### Estratto pagina ###

Tra i più diffusi stereotipi occidentali sui Paesi islamici ci sono quelli riguardanti le donne musulmane: occhi da cerbiatto, velate e sottomesse, esoticamente silenziose, eteree abitanti di immaginari harem, rinchiuse in rigidi ruoli di genere. Allora dov’erano queste donne in Tunisia e in Egitto?
In entrambi i Paesi, le manifestanti non avevano nulla in comune con lo stereotipo occidentale: erano in prima linea e al centro, nei notiziari e sui forum di Facebook, e anche al comando. In Egitto, in piazza Tahrir, le donne volontarie, alcune accompagnate da bambini, hanno lavorato costantemente per sostenere le proteste – dando un mano alla sicurezza, alle comunicazioni e all’assistenza. Molti commentatori hanno accreditato al gran numero di donne e bambini la complessiva notevole tranquillità dei manifestanti di fronte alle gravi provocazioni.
Altri cittadini diventati reporter in Tahrir Square - e praticamente chiunque con un telefono cellulare poteva esserlo - hanno rilevato che le masse di donne coinvolte nelle proteste erano demograficamente rappresentative. Molte indossavano il velo e altri segni di conservatorismo religioso, mentre altre ostentavano la libertà di baciare un amico o fumare una sigaretta in pubblico.
Ma le donne non servivano solo come lavoratrici di supporto, il ruolo abituale a cui sono relegate nei movimenti di protesta, da quelli del 1960 fino alla recente rivolta studentesca nel Regno Unito. Le donne egiziane hanno anche organizzato, elaborato strategie e riportato gli eventi. Blogger come Leil Zahra Mortada hanno affrontato gravi rischi per tenere quotidianamente il mondo informato sulla scena in piazza Tahrir e altrove.

###

Obiettivo 1 => Traduci in inglese questa frase dell'estratto sulle donne nelle proteste in Egitto e Tunisia: «Le donne egiziane hanno anche organizzato, elaborato strategie e riportato gli eventi.»

### Righe di dati ###

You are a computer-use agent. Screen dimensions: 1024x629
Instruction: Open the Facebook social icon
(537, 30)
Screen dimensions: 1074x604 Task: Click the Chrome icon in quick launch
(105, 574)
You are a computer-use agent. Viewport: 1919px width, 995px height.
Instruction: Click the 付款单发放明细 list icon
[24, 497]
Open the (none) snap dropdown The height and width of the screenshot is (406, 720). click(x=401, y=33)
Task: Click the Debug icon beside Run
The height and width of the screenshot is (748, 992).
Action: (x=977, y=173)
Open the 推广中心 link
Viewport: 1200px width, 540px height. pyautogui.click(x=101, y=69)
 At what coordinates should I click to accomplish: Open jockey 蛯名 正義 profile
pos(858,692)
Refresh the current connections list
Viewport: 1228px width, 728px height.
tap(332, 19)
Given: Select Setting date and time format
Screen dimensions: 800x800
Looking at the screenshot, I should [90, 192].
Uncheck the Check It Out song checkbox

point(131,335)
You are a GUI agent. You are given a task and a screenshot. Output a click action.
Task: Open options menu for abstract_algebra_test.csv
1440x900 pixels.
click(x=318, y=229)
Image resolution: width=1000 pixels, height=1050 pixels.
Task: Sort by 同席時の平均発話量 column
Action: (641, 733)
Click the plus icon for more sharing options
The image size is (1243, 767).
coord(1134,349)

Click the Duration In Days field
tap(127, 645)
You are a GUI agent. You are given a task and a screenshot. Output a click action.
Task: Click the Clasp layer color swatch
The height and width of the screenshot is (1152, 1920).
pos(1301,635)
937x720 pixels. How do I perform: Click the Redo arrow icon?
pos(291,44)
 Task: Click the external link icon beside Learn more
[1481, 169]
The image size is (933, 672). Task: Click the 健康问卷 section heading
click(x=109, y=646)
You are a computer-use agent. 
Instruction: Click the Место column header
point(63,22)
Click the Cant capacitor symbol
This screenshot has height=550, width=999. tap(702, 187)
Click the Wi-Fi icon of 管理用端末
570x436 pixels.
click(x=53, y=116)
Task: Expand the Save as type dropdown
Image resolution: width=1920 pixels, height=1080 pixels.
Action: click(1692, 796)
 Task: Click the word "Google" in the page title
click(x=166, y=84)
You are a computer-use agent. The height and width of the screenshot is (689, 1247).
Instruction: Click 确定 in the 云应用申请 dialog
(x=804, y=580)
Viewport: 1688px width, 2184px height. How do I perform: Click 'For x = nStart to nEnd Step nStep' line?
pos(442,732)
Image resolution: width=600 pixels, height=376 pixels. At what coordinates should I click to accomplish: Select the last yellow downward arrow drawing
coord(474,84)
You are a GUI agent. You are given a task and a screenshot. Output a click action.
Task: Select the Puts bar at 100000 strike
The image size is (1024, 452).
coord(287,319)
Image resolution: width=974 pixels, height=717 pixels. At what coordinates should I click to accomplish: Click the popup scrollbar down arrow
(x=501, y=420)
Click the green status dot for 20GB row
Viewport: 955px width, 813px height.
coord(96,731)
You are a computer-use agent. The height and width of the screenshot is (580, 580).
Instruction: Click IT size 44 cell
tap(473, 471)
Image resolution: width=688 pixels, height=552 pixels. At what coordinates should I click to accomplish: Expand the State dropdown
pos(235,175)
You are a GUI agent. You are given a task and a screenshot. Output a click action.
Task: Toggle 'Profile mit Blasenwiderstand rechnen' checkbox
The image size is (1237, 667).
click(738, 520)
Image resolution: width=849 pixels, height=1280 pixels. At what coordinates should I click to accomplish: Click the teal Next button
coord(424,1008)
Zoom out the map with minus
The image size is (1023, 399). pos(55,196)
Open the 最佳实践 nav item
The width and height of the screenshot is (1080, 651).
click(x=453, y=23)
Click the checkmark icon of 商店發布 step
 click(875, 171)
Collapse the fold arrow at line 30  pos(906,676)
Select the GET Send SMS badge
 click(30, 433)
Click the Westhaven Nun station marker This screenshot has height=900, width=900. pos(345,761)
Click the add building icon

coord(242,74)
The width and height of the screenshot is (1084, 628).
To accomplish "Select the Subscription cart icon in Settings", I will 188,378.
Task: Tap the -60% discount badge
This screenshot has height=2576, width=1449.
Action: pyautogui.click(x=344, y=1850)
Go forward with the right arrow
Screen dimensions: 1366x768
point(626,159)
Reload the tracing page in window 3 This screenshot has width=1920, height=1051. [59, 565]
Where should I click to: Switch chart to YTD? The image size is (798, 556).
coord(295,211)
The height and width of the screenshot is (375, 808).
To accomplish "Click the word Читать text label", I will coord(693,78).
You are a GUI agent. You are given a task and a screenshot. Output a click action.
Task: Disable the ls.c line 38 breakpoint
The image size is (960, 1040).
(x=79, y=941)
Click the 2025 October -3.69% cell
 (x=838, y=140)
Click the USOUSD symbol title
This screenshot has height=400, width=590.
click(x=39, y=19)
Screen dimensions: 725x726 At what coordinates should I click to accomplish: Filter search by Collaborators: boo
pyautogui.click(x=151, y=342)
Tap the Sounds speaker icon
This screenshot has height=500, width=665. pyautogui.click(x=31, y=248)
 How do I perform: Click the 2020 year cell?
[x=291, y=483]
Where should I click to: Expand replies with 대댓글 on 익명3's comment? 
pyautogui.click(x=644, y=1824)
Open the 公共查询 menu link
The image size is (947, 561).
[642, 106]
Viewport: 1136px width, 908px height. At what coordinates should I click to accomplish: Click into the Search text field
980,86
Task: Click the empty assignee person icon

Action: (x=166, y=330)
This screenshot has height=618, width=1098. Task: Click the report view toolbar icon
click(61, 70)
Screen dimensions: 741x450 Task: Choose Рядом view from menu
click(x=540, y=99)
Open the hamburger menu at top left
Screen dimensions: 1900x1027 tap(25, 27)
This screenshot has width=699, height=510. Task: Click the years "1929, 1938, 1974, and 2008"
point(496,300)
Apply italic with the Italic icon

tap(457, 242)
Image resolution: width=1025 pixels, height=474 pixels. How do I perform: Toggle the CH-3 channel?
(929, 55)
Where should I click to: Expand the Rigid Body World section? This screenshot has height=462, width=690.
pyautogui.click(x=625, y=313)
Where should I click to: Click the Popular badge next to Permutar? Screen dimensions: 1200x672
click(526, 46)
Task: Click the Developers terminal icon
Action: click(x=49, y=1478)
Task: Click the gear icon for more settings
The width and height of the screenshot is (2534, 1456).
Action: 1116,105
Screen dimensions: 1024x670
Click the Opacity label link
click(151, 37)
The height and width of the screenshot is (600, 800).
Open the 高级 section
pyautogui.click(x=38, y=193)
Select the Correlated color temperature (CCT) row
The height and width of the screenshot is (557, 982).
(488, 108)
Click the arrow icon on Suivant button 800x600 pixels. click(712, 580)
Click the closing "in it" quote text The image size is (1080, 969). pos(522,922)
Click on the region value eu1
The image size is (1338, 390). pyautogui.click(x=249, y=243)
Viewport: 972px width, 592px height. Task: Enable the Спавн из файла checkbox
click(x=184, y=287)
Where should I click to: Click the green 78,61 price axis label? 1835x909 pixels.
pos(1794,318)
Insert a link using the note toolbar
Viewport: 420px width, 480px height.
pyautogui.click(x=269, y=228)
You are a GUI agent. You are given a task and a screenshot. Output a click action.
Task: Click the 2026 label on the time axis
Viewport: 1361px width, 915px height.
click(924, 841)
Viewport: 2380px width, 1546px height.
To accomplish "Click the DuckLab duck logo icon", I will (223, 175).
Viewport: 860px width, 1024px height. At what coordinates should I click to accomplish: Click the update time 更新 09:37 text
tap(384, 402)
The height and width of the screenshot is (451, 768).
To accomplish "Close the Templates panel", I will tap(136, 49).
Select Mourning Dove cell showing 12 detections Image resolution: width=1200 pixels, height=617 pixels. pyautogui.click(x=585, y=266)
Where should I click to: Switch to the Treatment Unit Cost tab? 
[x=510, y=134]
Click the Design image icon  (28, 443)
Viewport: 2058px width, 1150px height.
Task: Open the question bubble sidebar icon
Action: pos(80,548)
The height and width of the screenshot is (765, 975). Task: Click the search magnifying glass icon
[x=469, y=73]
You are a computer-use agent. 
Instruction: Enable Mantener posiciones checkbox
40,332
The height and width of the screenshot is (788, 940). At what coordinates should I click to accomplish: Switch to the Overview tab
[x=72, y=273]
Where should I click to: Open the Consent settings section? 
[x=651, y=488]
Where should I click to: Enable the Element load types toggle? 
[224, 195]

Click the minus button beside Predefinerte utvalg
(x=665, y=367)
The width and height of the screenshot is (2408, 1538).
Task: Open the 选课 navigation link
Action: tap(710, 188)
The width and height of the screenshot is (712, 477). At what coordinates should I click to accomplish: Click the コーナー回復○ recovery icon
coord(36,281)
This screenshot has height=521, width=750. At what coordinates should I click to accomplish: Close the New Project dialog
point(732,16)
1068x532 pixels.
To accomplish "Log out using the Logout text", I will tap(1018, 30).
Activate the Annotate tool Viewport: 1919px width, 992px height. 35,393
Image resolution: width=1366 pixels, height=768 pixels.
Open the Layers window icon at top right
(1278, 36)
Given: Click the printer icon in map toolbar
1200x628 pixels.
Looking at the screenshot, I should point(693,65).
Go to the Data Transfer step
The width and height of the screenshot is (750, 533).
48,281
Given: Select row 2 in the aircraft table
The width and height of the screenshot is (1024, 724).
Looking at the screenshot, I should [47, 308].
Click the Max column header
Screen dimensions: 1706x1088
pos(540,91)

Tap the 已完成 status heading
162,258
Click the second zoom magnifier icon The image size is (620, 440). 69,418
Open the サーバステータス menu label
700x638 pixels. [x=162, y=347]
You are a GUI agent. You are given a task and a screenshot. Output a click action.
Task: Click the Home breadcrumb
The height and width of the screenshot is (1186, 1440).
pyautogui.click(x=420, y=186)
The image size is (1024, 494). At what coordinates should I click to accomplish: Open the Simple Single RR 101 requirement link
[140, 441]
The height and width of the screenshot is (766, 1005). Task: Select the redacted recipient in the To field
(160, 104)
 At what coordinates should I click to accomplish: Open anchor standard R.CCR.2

###

Obiettivo 2 => Ricopia tali e quali le righe delle voci dalla riga che contiene "Where should I click to: Switch to" fino alla riga che contiene "point(732,16)", comprese.

Soluzione esercizio 1 => Egyptian women also organized, devised strategies, and reported on events.

Soluzione esercizio 2 =>
Where should I click to: Switch to the Treatment Unit Cost tab? 
[x=510, y=134]
Click the Design image icon  (28, 443)
Viewport: 2058px width, 1150px height.
Task: Open the question bubble sidebar icon
Action: pos(80,548)
The height and width of the screenshot is (765, 975). Task: Click the search magnifying glass icon
[x=469, y=73]
You are a computer-use agent. 
Instruction: Enable Mantener posiciones checkbox
40,332
The height and width of the screenshot is (788, 940). At what coordinates should I click to accomplish: Switch to the Overview tab
[x=72, y=273]
Where should I click to: Open the Consent settings section? 
[x=651, y=488]
Where should I click to: Enable the Element load types toggle? 
[224, 195]

Click the minus button beside Predefinerte utvalg
(x=665, y=367)
The width and height of the screenshot is (2408, 1538).
Task: Open the 选课 navigation link
Action: tap(710, 188)
The width and height of the screenshot is (712, 477). At what coordinates should I click to accomplish: Click the コーナー回復○ recovery icon
coord(36,281)
This screenshot has height=521, width=750. At what coordinates should I click to accomplish: Close the New Project dialog
point(732,16)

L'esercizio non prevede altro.